Robotic hole drilling attitude correction method based on structured light 3-D visual measurements
CHEN Lu1, GUAN Liwen1, LIU Chun2, CHEN Zhixiong3, XUE Jun4
1. Department of Mechanical Engineering, Tsinghua University, Beijing 100084, China; 2. Chengdu Aircraft Industrial(Group) Co., Ltd., Chengdu 610092, China; 3. School of Mechanical and Electrical Engineering, University of Electronic Science and Technology of China, Chengdu 611731, China; 4. AVIC Manufacturing Technology Institute, Beijing 100025, China
Abstract:The accuracy of the normal direction during hole drilling greatly affects the assembly accuracy and the service life and safety of aircraft. Therefore, better methods are needed for pose correction based on advanced visual detection methods.
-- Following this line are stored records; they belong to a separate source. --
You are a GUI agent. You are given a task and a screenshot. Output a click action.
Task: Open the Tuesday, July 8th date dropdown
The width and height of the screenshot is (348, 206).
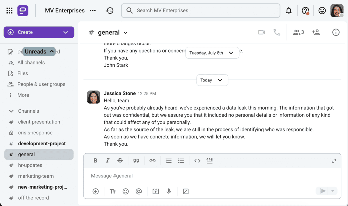click(x=212, y=53)
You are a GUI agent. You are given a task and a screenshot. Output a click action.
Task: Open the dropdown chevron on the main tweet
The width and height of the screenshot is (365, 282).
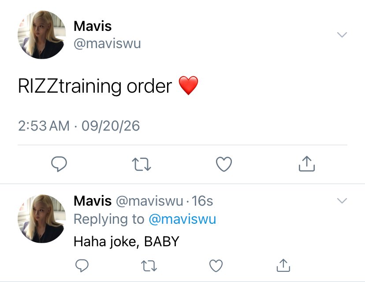[x=342, y=35]
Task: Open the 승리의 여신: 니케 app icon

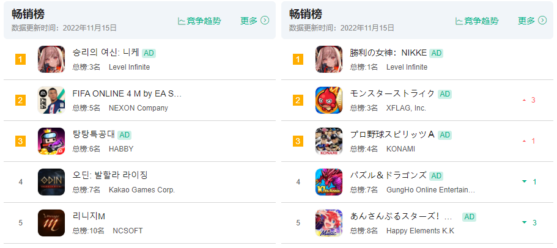Action: click(x=51, y=59)
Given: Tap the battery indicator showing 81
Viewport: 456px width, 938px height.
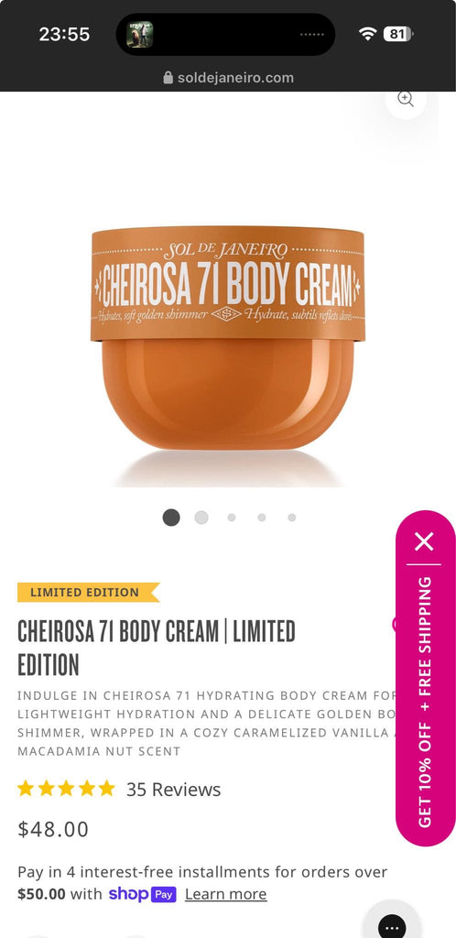Looking at the screenshot, I should tap(398, 34).
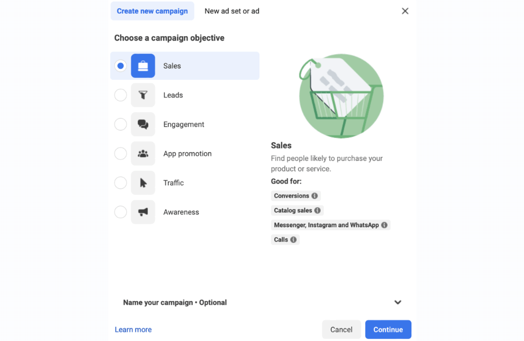This screenshot has width=524, height=341.
Task: Click info icon next to Conversions
Action: tap(314, 196)
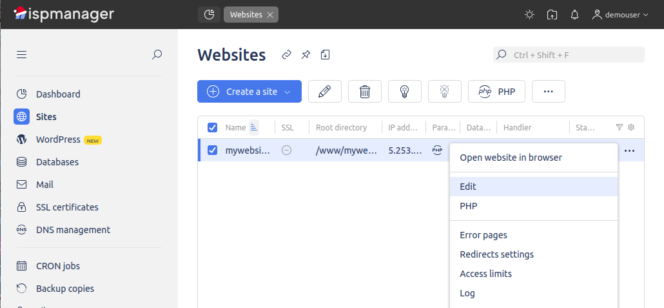This screenshot has height=308, width=664.
Task: Open table settings gear icon
Action: 631,127

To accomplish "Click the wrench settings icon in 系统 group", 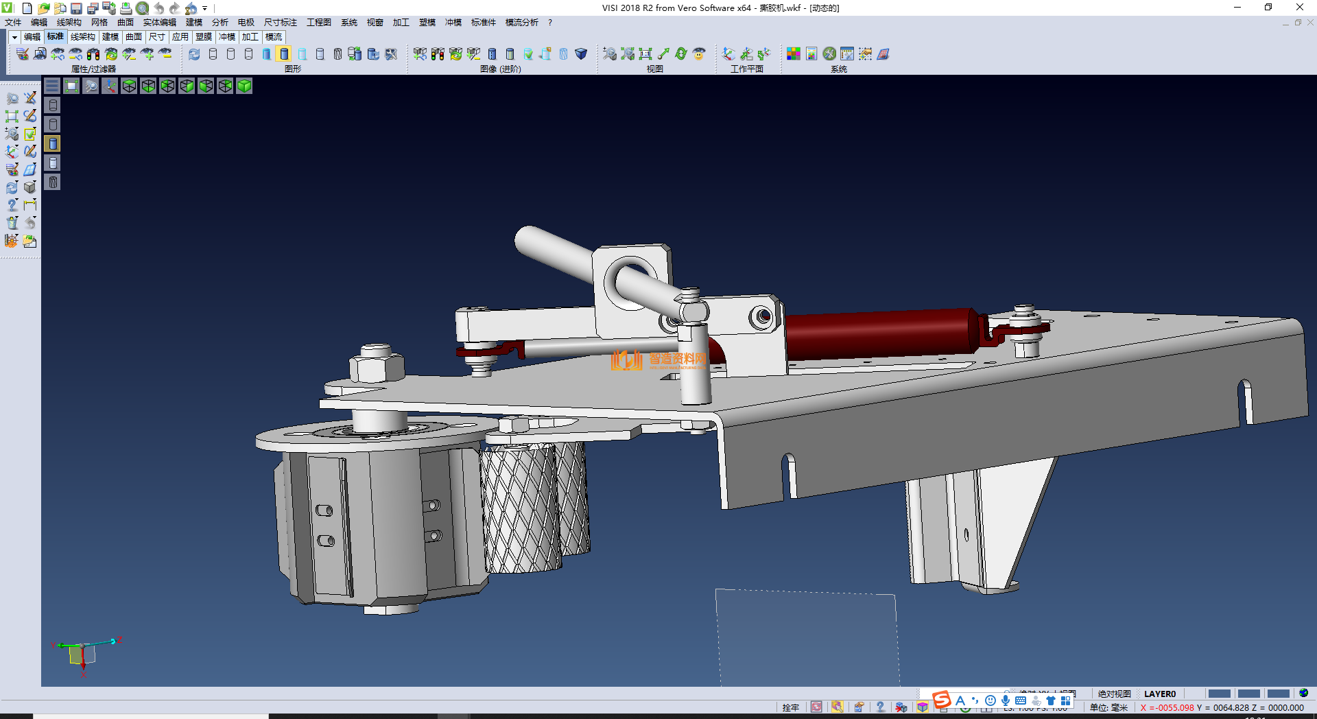I will (x=829, y=54).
A reference normal direction detection method was developed for robotic hole drilling using a robotic visual inspection system that was tested using simulations and a prototype. The systems used a 3-D measurement model of the normal vector detection module to generate a point cloud on the workpiece surface. The point cloud in the camera coordinate system was then transformed into a point cloud in the hole drilling tool coordinate system by an online hand-eye calibration method based on a untraceless Kalman filter. After the normal vector to the surface is identified, a robotic hole drilling attitude correction algorithm is used to guide the drill. 3-D measurements show that this normal vector detection method is accurate and meets the hole specification requirements for the aviation industry.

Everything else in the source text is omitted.